WHAT IS ASKED:
Copy the items below word for word, starting at the line that contains "coordinates (1358, 705)." and ending at the line that contains "Image resolution: width=2576 pixels, height=672", with both of those lines included.

====== DATA SUPPLIED

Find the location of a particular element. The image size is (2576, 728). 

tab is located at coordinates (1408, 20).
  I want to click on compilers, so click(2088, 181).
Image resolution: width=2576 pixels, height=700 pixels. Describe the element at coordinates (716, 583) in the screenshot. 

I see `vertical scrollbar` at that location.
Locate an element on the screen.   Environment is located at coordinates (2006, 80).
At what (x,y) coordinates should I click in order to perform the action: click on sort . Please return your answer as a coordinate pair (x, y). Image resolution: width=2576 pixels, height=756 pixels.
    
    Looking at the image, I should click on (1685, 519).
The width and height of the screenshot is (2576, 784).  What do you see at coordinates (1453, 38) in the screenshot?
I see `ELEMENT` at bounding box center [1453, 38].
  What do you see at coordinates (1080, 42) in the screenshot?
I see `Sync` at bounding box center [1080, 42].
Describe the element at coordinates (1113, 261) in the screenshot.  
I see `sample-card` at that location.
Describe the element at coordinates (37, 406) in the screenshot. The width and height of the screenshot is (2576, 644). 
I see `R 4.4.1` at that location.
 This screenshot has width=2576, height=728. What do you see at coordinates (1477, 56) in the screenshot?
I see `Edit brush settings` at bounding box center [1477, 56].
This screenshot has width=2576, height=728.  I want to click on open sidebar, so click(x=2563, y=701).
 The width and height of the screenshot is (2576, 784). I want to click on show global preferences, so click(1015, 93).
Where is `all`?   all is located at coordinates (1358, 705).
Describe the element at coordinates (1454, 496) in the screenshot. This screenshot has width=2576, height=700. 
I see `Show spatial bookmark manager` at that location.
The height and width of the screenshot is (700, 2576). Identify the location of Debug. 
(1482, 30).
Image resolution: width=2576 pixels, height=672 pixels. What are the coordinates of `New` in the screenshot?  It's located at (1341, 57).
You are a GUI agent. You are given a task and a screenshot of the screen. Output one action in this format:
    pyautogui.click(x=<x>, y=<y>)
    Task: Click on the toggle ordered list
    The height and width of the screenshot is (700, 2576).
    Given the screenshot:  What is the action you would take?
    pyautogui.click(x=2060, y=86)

============

EXERCISE RESULT:
Where is `all`?   all is located at coordinates (1358, 705).
Describe the element at coordinates (1454, 496) in the screenshot. This screenshot has width=2576, height=700. 
I see `Show spatial bookmark manager` at that location.
The height and width of the screenshot is (700, 2576). Identify the location of Debug. 
(1482, 30).
Image resolution: width=2576 pixels, height=672 pixels. What are the coordinates of `New` in the screenshot?  It's located at (1341, 57).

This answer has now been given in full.